#### EXERCISE INSTRUCTIONS
What is needed is a faithful copy of all the records.

(Collected data)
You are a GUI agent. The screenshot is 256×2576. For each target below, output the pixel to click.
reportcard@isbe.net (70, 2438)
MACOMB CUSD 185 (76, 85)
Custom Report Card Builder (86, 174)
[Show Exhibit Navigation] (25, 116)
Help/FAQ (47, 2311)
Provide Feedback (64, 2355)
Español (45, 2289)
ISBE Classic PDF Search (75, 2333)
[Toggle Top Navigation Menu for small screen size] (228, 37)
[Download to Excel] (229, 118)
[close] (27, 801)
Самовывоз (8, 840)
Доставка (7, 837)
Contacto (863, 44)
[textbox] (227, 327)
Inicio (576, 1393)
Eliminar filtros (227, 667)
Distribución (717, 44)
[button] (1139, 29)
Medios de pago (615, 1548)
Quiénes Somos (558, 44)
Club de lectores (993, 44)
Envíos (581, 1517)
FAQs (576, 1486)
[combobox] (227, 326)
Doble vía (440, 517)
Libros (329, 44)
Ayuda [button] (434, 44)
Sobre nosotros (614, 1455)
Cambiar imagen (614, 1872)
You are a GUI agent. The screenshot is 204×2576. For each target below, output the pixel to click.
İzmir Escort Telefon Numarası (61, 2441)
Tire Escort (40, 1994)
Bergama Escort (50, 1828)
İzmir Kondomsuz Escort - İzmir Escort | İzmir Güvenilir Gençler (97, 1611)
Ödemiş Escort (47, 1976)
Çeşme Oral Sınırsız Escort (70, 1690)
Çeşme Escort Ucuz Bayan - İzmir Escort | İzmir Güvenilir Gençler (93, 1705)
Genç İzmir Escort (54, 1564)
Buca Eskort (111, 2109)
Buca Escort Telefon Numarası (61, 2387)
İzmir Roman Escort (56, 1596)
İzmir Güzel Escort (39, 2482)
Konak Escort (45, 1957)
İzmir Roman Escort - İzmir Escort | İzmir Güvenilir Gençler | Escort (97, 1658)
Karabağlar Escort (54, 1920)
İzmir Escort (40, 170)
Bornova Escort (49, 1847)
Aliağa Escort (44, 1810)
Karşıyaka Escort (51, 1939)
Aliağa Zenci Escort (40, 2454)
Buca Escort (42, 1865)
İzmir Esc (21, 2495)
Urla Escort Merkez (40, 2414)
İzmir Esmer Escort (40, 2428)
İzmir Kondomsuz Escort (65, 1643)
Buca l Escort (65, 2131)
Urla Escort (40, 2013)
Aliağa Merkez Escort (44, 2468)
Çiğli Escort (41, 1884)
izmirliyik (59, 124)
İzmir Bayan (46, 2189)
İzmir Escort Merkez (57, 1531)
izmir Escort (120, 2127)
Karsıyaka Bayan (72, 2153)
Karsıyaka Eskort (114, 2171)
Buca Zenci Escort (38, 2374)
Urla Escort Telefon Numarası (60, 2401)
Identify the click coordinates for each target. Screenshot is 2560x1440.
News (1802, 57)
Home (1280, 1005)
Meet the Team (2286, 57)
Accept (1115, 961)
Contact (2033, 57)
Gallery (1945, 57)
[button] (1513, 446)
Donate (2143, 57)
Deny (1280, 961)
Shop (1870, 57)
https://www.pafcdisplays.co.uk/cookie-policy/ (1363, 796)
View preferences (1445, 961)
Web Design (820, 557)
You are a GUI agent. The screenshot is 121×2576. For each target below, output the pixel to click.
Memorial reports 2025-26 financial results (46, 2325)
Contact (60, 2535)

#### FINAL ANSWER
You are a GUI agent. The screenshot is 256×2576. For each target below, output the pixel to click.
reportcard@isbe.net (70, 2438)
MACOMB CUSD 185 (76, 85)
Custom Report Card Builder (86, 174)
[Show Exhibit Navigation] (25, 116)
Help/FAQ (47, 2311)
Provide Feedback (64, 2355)
Español (45, 2289)
ISBE Classic PDF Search (75, 2333)
[Toggle Top Navigation Menu for small screen size] (228, 37)
[Download to Excel] (229, 118)
[close] (27, 801)
Самовывоз (8, 840)
Доставка (7, 837)
Contacto (863, 44)
[textbox] (227, 327)
Inicio (576, 1393)
Eliminar filtros (227, 667)
Distribución (717, 44)
[button] (1139, 29)
Medios de pago (615, 1548)
Quiénes Somos (558, 44)
Club de lectores (993, 44)
Envíos (581, 1517)
FAQs (576, 1486)
[combobox] (227, 326)
Doble vía (440, 517)
Libros (329, 44)
Ayuda [button] (434, 44)
Sobre nosotros (614, 1455)
Cambiar imagen (614, 1872)
You are a GUI agent. The screenshot is 204×2576. For each target below, output the pixel to click.
İzmir Escort Telefon Numarası (61, 2441)
Tire Escort (40, 1994)
Bergama Escort (50, 1828)
İzmir Kondomsuz Escort - İzmir Escort | İzmir Güvenilir Gençler (97, 1611)
Ödemiş Escort (47, 1976)
Çeşme Oral Sınırsız Escort (70, 1690)
Çeşme Escort Ucuz Bayan - İzmir Escort | İzmir Güvenilir Gençler (93, 1705)
Genç İzmir Escort (54, 1564)
Buca Eskort (111, 2109)
Buca Escort Telefon Numarası (61, 2387)
İzmir Roman Escort (56, 1596)
İzmir Güzel Escort (39, 2482)
Konak Escort (45, 1957)
İzmir Roman Escort - İzmir Escort | İzmir Güvenilir Gençler | Escort (97, 1658)
Karabağlar Escort (54, 1920)
İzmir Escort (40, 170)
Bornova Escort (49, 1847)
Aliağa Escort (44, 1810)
Karşıyaka Escort (51, 1939)
Aliağa Zenci Escort (40, 2454)
Buca Escort (42, 1865)
İzmir Esc (21, 2495)
Urla Escort Merkez (40, 2414)
İzmir Esmer Escort (40, 2428)
İzmir Kondomsuz Escort (65, 1643)
Buca l Escort (65, 2131)
Urla Escort (40, 2013)
Aliağa Merkez Escort (44, 2468)
Çiğli Escort (41, 1884)
izmirliyik (59, 124)
İzmir Bayan (46, 2189)
İzmir Escort Merkez (57, 1531)
izmir Escort (120, 2127)
Karsıyaka Bayan (72, 2153)
Karsıyaka Eskort (114, 2171)
Buca Zenci Escort (38, 2374)
Urla Escort Telefon Numarası (60, 2401)
Identify the click coordinates for each target. Screenshot is 2560x1440.
News (1802, 57)
Home (1280, 1005)
Meet the Team (2286, 57)
Accept (1115, 961)
Contact (2033, 57)
Gallery (1945, 57)
[button] (1513, 446)
Donate (2143, 57)
Deny (1280, 961)
Shop (1870, 57)
https://www.pafcdisplays.co.uk/cookie-policy/ (1363, 796)
View preferences (1445, 961)
Web Design (820, 557)
You are a GUI agent. The screenshot is 121×2576. For each target below, output the pixel to click.
Memorial reports 2025-26 financial results (46, 2325)
Contact (60, 2535)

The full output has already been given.